:: TEXT EXTRACT
# i hate modem noise



## DWO (Dec 22, 1999)

If you haven't found out already, here's how to turn off the noise your modem makes when you connect: Go to My Computer\Control Panel\Modems, hi-lite your modem, click Properties, and slide the speaker volume to 'off.' Sometimes this works--sometimes not. (Go ahead and set your max speed all the way up too.)


----------



## Rayofoz (Jan 6, 2000)

Personally, modem noise is the symphony of the computer.


----------



## kelly441 (Feb 2, 2000)

A LITTLE PIECE OF TAPE OVER THE SPEAKER WORKS NICE TOO.


----------



## frenat (Jul 6, 1999)

If it doesn't work from the modems properties, then you might also want to change it in the properties of your Dial-up networking connection. Sometimes it has to be changed in both places for it to work. If that still doesn't work then add L0 or M0 to the init string that you are using, or if you are not using any string then add ATL0 or ATM0, (those are all zero not the letter o). By the way, what those do is L0 turns the volume off, L1 is low speaker volume, L2 is medium and L3 is loud, M0 turns the speaker off, M1 turns speaker on until carrier is detected, M2 turns speaker always on (this one is very annoying) and M3 turns speaker on until carrier detected and off while dialing.

------------------
Frenat


----------



## Spinach (Jan 4, 2000)

This is why I prefer internal modems!!!

When I do happen to work with externals I just put a small pair of earphones in the earphone jack, that is a sure way to kill the noise but not to the point where you can't hear what is going on!! 

Give that one a try cause as DWO said the option in windows to turn your speaker vol down doesn't always work!


----------



## NormanSmiley (Mar 25, 1999)

Most newer modems have the modem noise off by default. At least the ones from 3Com do.

Have you ever heard the modem noise when you had a crap modem and it repeated 5 times before connecting? HORRIBLE!









------------------
NormanSmiley
My Page
Get paid to surf the net!


----------



## livia (Feb 11, 1999)

The only way I know to turn off that awful noise (that works):'2x click 'My Computer' then 2x click 'Dial up Networking'. Highlight your connection by right clicking your connection then left click Properties. Then click 'Configure' near the bottom. Under the 'general' tab, turn off the volume. I promise that this works, because Ifound this from here! I don't recall who told me, but I think it was DanO, but if not it was LarryCore. If they deny it I'll take the credit!
::::
### INSTRUCTIONS TO FOLLOW
Please copy everything from "This is why" down to "doesn't always work!" in the modem noise thread, substituting "headphones" for "earphones". Answer using only the modem noise thread.
:: SUPPLIED ENTRIES
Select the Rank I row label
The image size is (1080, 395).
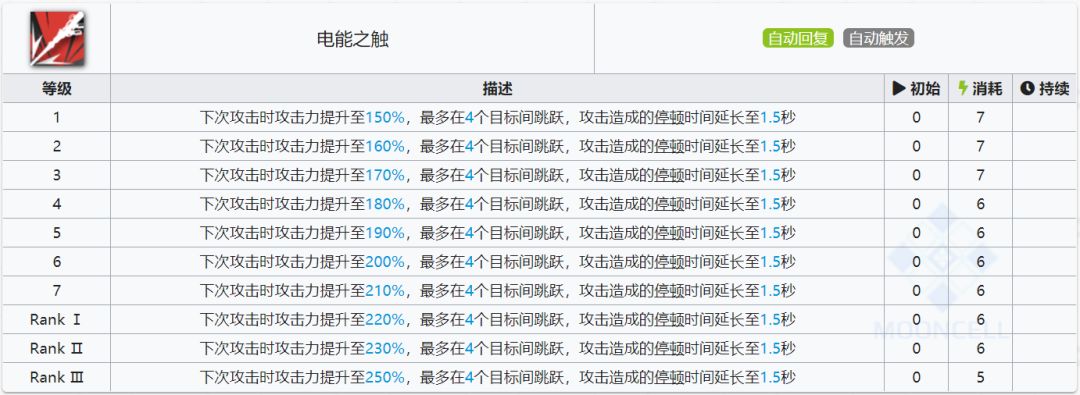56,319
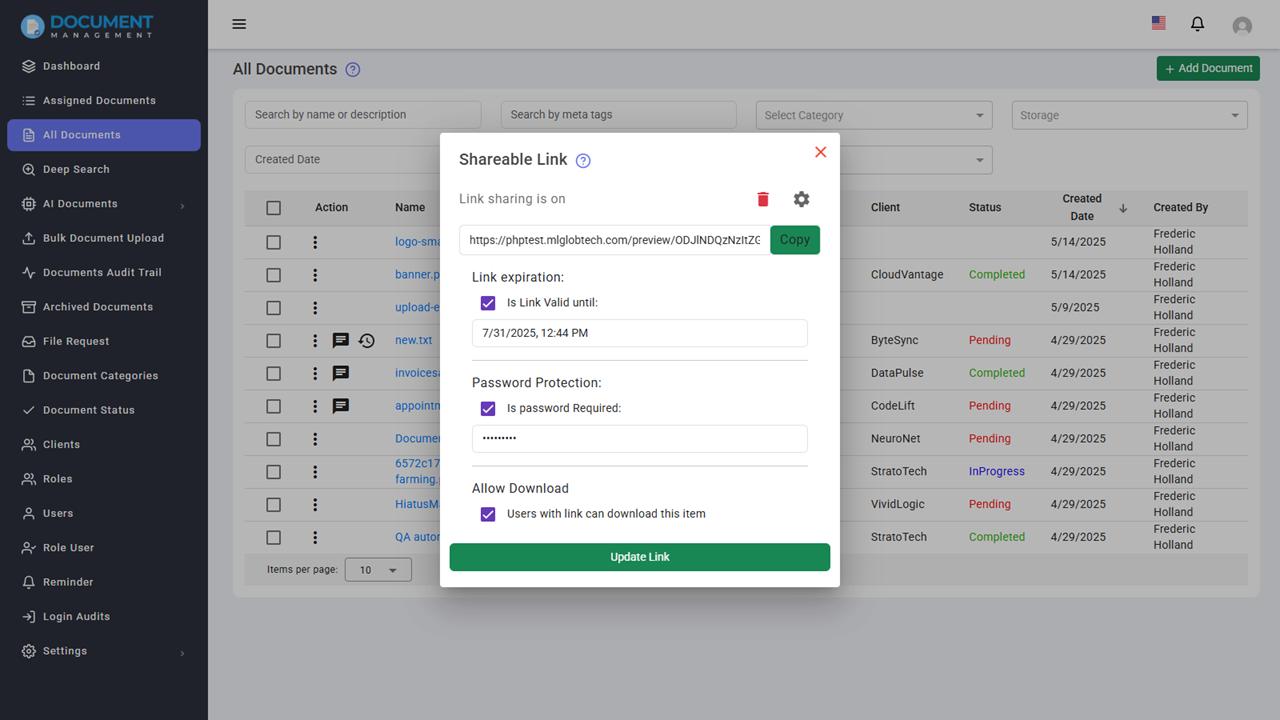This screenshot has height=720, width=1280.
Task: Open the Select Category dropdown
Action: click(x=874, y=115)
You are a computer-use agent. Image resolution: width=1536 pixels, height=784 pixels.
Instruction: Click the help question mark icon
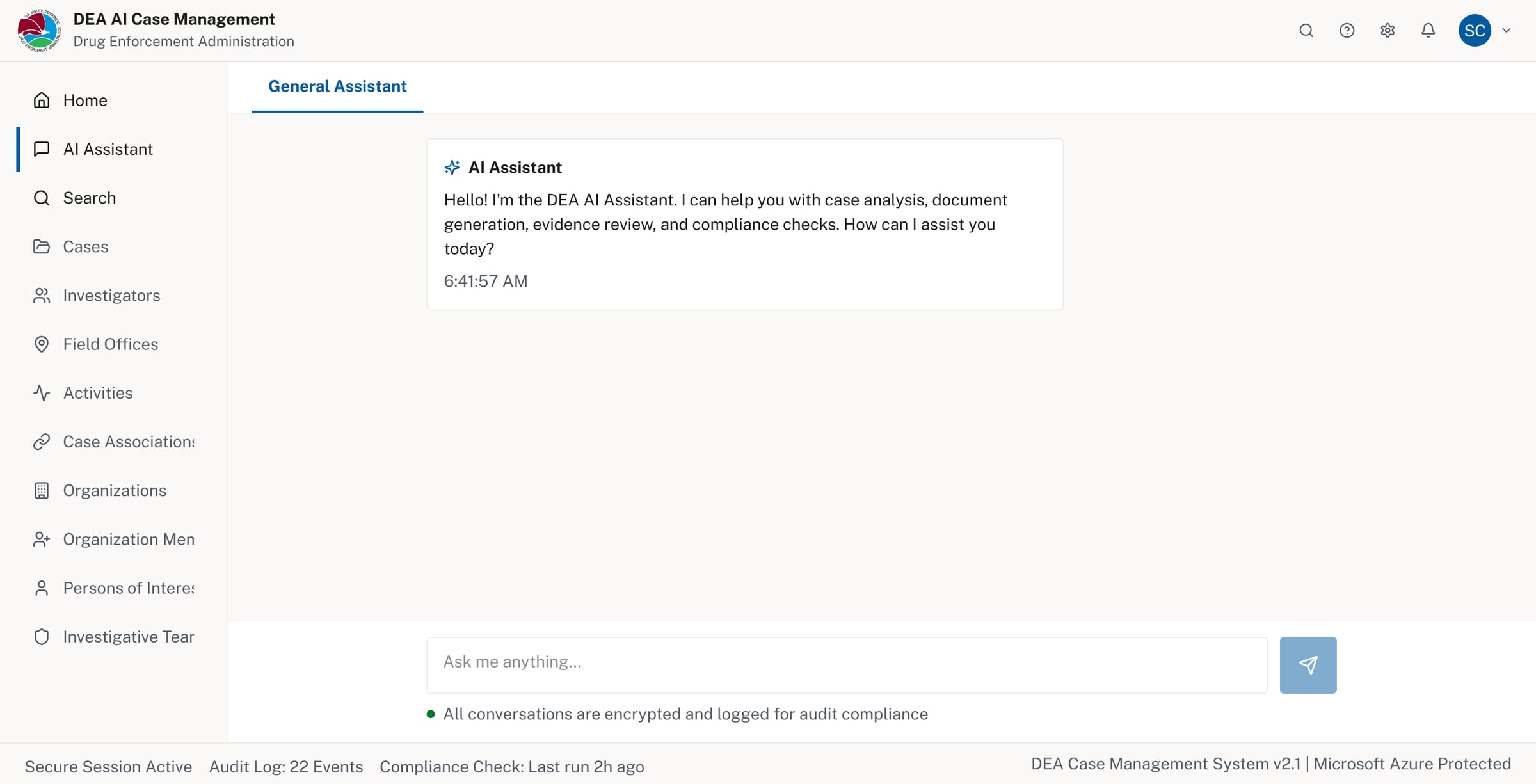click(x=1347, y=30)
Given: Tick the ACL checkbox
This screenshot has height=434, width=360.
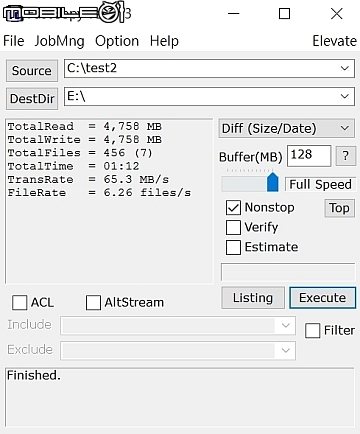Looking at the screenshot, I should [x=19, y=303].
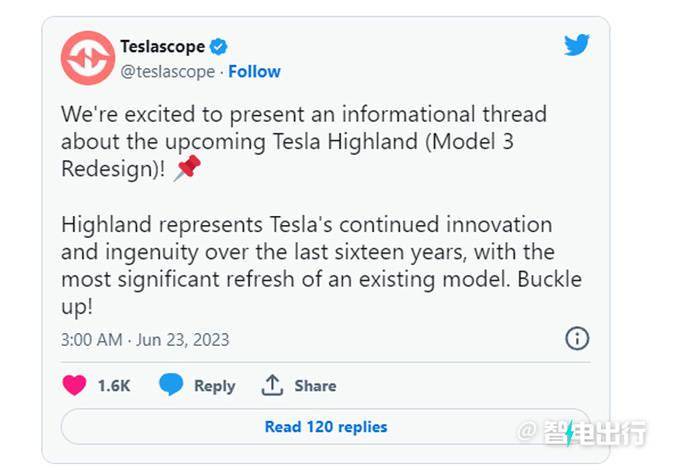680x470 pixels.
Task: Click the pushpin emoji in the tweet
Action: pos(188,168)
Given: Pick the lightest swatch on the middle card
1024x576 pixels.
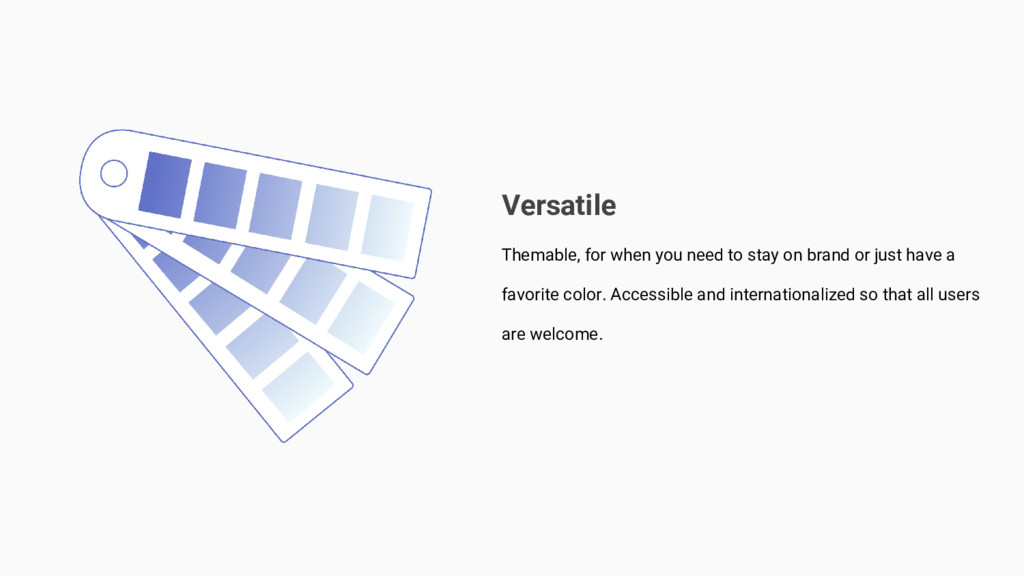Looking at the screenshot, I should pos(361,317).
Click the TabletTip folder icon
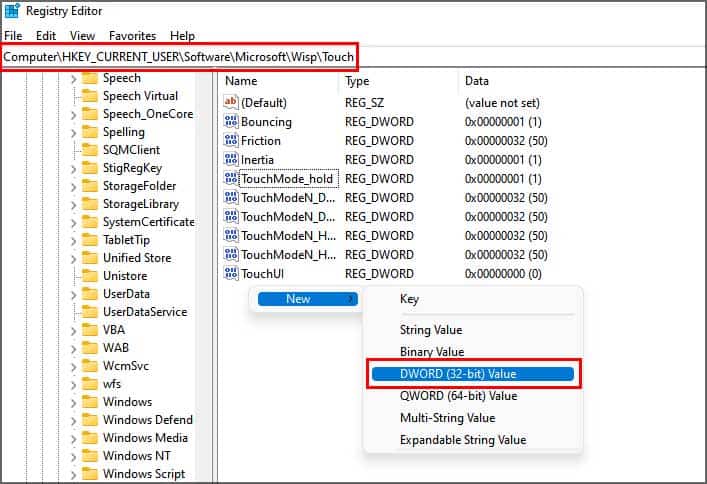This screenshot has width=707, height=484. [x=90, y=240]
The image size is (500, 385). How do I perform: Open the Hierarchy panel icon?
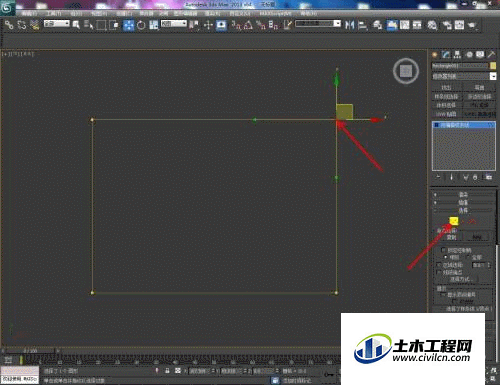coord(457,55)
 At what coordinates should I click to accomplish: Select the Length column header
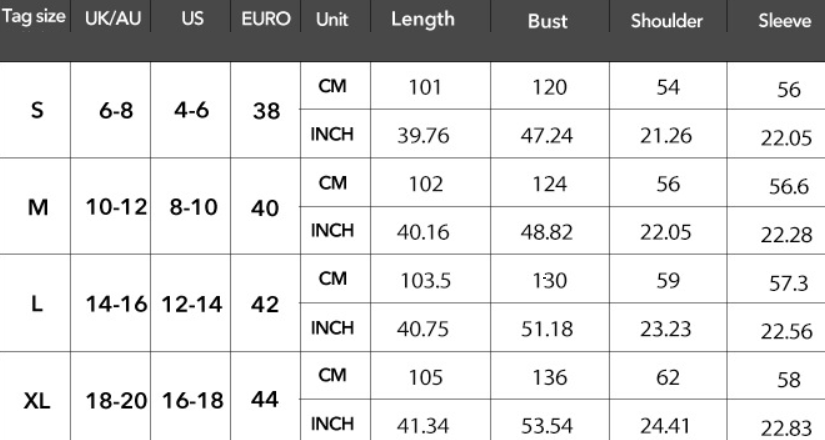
::::
### CORRECT ANSWER
This is why I prefer internal modems!!!

When I do happen to work with externals I just put a small pair of headphones in the earphone jack, that is a sure way to kill the noise but not to the point where you can't hear what is going on!! 

Give that one a try cause as DWO said the option in windows to turn your speaker vol down doesn't always work!